• _What to work on_: Render the material from the line with "Task: Click the Undo arrow in toolbar" up to and including the line with "Image resolution: width=1080" as a Markdown table with two columns, Row and Line, numbering each line and leaving out blank lines. Include only those lines.

• _Given entries_:
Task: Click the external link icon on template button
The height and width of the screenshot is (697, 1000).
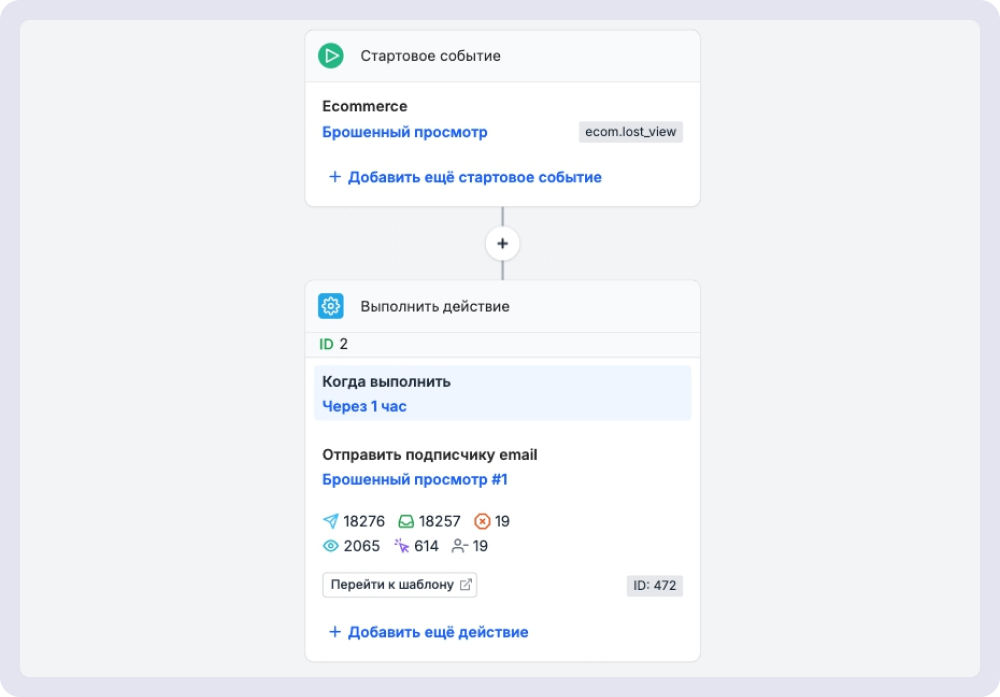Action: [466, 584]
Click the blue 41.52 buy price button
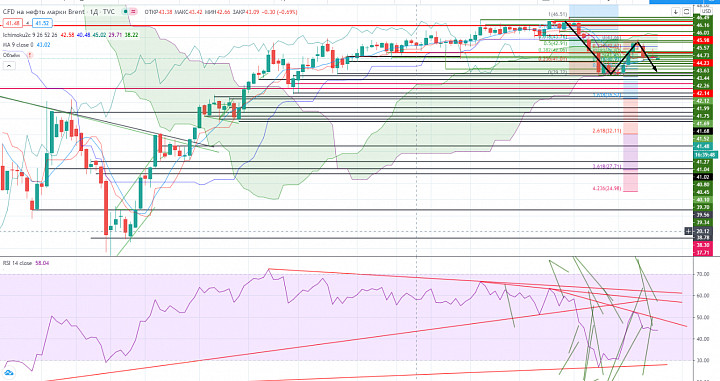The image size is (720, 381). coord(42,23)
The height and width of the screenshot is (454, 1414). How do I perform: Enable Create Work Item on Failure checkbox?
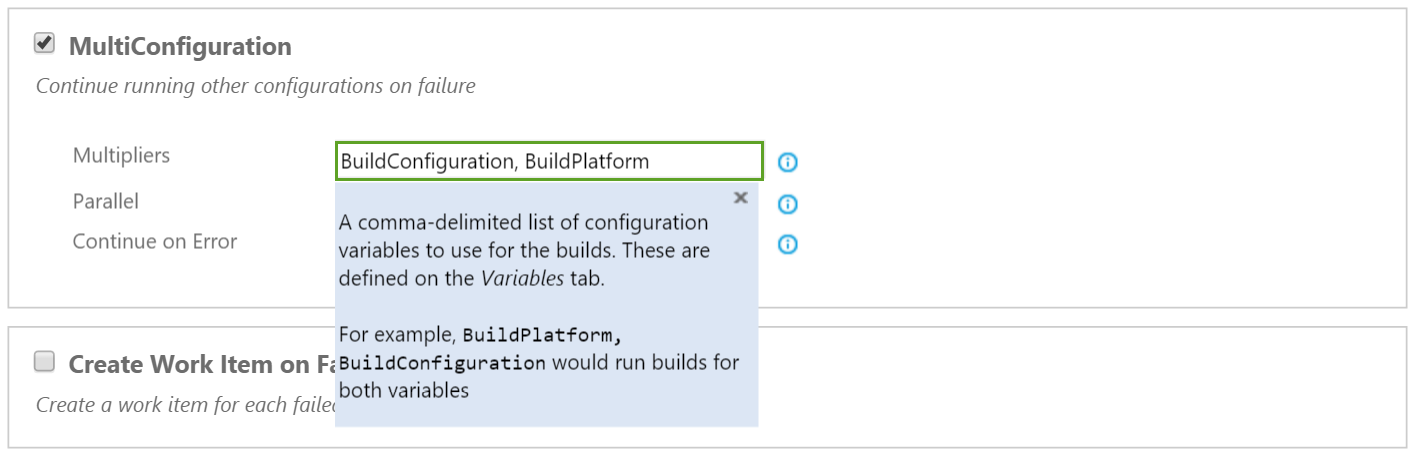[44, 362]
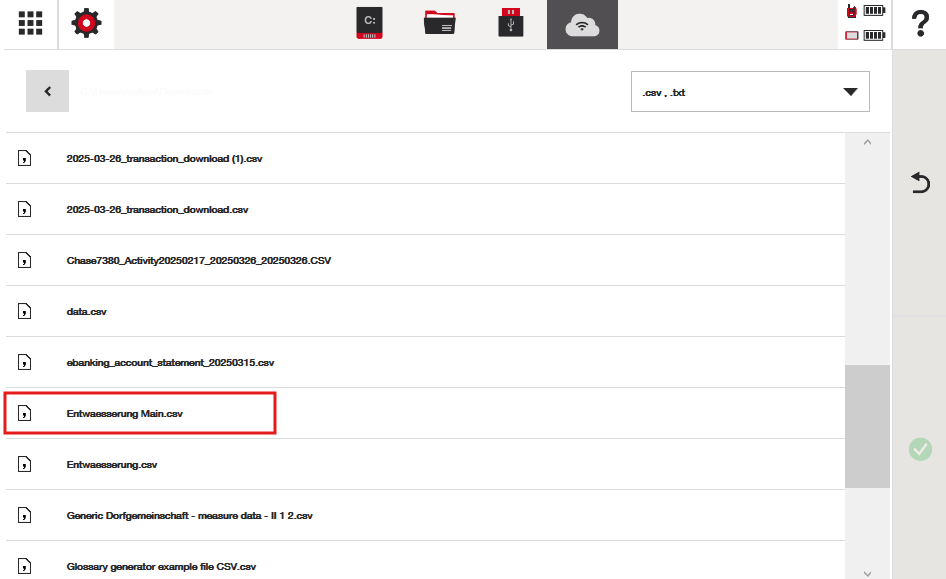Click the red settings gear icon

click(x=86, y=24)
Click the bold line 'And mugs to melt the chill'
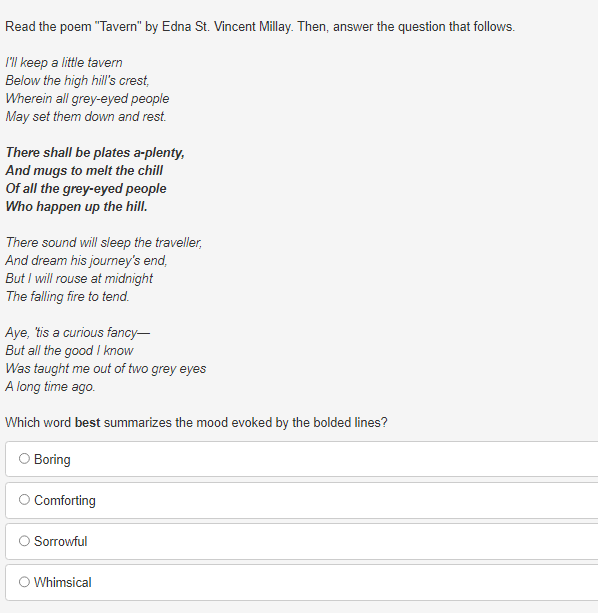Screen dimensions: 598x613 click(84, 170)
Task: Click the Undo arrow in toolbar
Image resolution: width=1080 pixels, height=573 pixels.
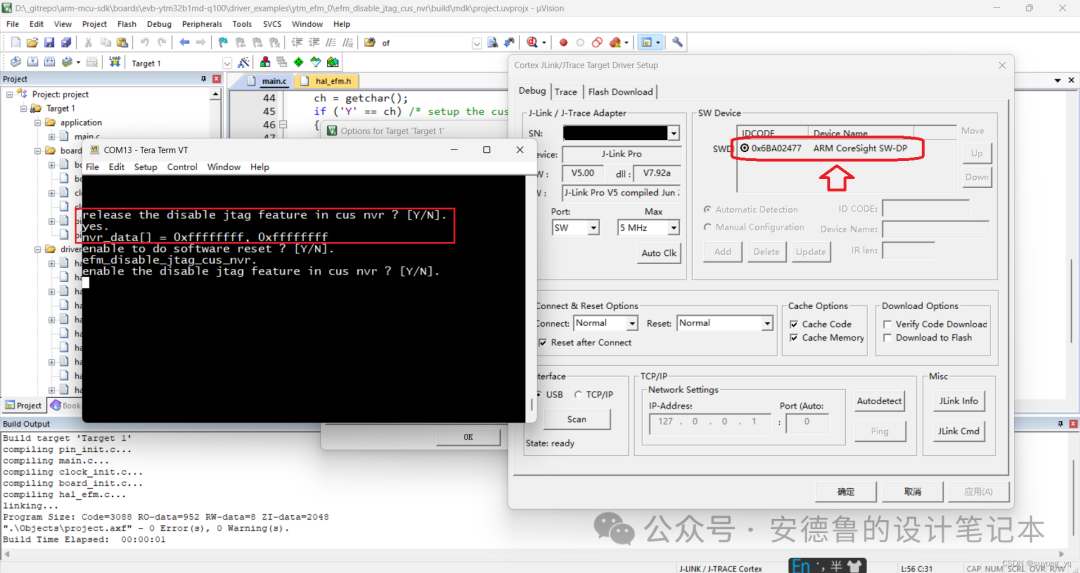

...

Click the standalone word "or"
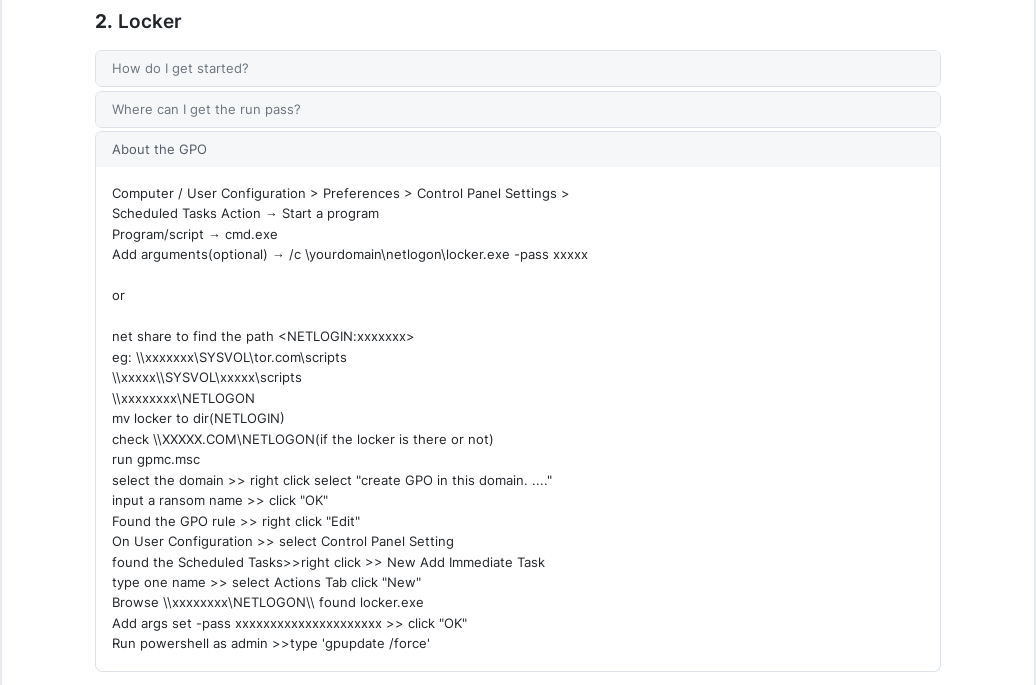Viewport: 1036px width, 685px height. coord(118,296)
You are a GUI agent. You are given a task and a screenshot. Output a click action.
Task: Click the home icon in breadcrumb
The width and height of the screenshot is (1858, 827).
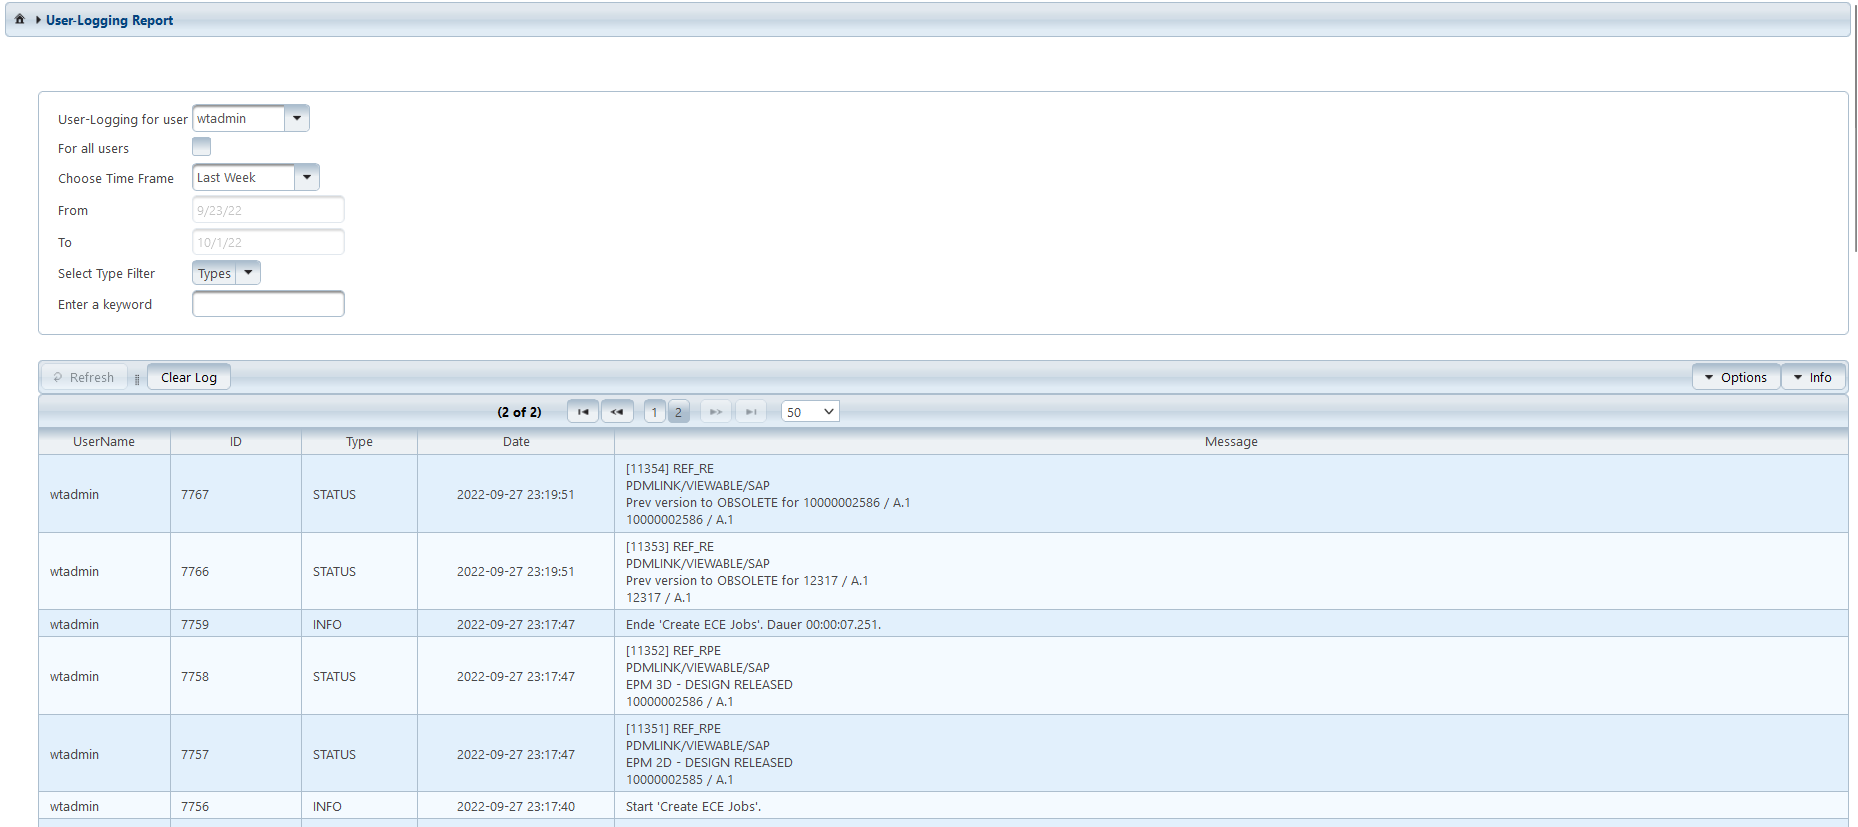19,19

• _Response to the exercise_:
| Row | Line |
|---|---|
| 1 | Task: Click the Undo arrow in toolbar |
| 2 | Image resolution: width=1080 pixels, height=573 pixels. |